課題: 「Click the 特色业务 grid icon」を含む行から始めて、項目の最後の行までを、両端の行も含めて一字一句変えずに書き写してください。

データ:
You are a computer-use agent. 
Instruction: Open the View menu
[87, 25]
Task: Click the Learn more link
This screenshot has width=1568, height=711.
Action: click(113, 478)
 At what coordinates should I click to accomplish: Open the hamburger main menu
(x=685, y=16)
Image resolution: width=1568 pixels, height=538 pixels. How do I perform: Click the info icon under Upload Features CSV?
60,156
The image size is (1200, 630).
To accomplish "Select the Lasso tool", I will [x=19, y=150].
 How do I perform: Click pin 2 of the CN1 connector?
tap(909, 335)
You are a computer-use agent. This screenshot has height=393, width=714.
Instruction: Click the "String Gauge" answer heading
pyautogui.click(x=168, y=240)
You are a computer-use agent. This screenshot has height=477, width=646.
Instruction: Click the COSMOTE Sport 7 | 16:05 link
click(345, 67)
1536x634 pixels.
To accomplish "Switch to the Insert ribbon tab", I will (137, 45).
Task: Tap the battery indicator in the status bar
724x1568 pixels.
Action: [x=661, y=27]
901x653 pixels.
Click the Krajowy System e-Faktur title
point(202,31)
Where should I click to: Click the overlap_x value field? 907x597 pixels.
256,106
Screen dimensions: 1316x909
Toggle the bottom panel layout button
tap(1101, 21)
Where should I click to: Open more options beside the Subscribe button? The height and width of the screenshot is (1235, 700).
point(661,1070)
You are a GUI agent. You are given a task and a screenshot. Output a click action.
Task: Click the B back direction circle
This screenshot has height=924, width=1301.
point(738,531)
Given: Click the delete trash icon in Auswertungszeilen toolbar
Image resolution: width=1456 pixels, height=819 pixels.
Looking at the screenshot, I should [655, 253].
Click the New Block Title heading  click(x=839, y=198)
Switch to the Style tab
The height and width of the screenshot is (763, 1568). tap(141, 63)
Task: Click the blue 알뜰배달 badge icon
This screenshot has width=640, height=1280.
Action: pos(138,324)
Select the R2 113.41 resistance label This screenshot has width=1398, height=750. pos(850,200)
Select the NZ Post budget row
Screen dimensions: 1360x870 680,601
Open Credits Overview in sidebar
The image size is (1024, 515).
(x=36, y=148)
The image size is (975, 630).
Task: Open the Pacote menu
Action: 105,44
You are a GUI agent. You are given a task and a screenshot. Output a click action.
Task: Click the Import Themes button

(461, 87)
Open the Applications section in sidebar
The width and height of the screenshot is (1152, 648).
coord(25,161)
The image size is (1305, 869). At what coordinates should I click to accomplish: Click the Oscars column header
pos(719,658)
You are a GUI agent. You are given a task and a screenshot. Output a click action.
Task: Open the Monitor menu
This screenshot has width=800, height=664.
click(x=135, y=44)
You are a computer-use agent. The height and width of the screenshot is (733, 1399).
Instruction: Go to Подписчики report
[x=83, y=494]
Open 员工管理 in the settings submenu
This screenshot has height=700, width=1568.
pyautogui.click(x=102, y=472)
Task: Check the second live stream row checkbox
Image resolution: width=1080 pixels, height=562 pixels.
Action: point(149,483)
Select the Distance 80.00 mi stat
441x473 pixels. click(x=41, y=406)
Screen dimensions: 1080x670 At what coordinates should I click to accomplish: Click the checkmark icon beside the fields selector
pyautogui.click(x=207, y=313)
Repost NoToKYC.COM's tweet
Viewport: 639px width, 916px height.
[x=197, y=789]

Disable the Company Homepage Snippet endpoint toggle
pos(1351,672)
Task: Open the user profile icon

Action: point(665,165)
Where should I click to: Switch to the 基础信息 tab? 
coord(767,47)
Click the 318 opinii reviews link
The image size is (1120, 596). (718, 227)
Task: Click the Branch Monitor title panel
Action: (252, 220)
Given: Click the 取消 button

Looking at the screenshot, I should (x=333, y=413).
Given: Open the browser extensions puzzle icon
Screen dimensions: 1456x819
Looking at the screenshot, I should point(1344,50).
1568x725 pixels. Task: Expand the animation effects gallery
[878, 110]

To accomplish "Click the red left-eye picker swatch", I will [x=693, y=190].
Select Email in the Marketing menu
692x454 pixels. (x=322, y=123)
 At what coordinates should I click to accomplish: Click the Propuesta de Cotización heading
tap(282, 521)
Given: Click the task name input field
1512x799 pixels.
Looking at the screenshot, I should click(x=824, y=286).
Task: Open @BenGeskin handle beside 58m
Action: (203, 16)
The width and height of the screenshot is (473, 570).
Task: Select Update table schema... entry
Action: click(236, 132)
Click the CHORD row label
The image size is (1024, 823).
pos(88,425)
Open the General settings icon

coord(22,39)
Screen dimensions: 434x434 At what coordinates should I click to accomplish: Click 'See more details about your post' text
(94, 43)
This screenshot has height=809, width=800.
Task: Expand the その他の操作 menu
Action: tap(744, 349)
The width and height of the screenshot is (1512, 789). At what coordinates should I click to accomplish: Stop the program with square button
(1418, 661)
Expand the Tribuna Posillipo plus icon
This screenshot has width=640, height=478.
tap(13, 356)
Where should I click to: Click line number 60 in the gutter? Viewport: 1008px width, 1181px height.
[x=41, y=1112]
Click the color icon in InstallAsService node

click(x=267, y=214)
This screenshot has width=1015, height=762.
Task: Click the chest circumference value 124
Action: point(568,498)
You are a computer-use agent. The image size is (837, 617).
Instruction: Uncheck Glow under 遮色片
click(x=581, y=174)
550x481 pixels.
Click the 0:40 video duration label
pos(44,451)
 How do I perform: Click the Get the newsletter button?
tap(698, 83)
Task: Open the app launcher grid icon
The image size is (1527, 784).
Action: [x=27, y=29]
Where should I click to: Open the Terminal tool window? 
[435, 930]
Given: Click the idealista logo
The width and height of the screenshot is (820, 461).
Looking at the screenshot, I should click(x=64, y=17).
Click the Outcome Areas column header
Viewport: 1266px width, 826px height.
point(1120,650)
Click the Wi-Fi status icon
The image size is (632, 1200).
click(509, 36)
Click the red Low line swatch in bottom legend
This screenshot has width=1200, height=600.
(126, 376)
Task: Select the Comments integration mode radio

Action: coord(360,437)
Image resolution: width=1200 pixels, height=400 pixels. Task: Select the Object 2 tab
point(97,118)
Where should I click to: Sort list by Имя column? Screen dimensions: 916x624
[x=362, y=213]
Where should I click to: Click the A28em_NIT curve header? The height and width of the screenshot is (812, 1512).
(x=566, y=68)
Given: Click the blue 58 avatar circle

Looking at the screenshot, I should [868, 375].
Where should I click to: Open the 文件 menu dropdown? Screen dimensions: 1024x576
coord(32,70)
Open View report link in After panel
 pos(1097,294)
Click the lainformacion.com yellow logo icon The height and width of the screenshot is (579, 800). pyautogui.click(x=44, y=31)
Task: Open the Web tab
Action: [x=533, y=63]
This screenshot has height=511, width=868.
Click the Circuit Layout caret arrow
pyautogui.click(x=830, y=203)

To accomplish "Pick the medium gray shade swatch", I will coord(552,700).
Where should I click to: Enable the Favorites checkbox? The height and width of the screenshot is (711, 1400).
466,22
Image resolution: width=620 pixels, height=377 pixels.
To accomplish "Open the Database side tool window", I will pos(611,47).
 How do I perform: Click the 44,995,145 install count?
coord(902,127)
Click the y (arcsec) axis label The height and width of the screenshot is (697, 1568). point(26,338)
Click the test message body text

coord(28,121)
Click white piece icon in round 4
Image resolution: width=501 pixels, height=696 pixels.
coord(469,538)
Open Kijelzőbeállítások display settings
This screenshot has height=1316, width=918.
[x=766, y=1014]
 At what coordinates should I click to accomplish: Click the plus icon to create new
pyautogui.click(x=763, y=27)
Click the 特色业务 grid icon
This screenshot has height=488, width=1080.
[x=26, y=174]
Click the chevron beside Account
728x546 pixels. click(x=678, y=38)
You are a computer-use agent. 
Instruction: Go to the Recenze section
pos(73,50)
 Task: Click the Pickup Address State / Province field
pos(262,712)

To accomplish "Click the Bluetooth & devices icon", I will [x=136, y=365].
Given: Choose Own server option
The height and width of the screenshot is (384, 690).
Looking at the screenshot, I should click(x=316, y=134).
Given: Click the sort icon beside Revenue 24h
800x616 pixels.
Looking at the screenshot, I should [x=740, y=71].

解答:
Click the 特色业务 grid icon
This screenshot has height=488, width=1080.
[x=26, y=174]
Click the chevron beside Account
728x546 pixels. click(x=678, y=38)
You are a computer-use agent. 
Instruction: Go to the Recenze section
pos(73,50)
 Task: Click the Pickup Address State / Province field
pos(262,712)

To accomplish "Click the Bluetooth & devices icon", I will [x=136, y=365].
Given: Choose Own server option
The height and width of the screenshot is (384, 690).
Looking at the screenshot, I should click(x=316, y=134).
Given: Click the sort icon beside Revenue 24h
800x616 pixels.
Looking at the screenshot, I should [x=740, y=71].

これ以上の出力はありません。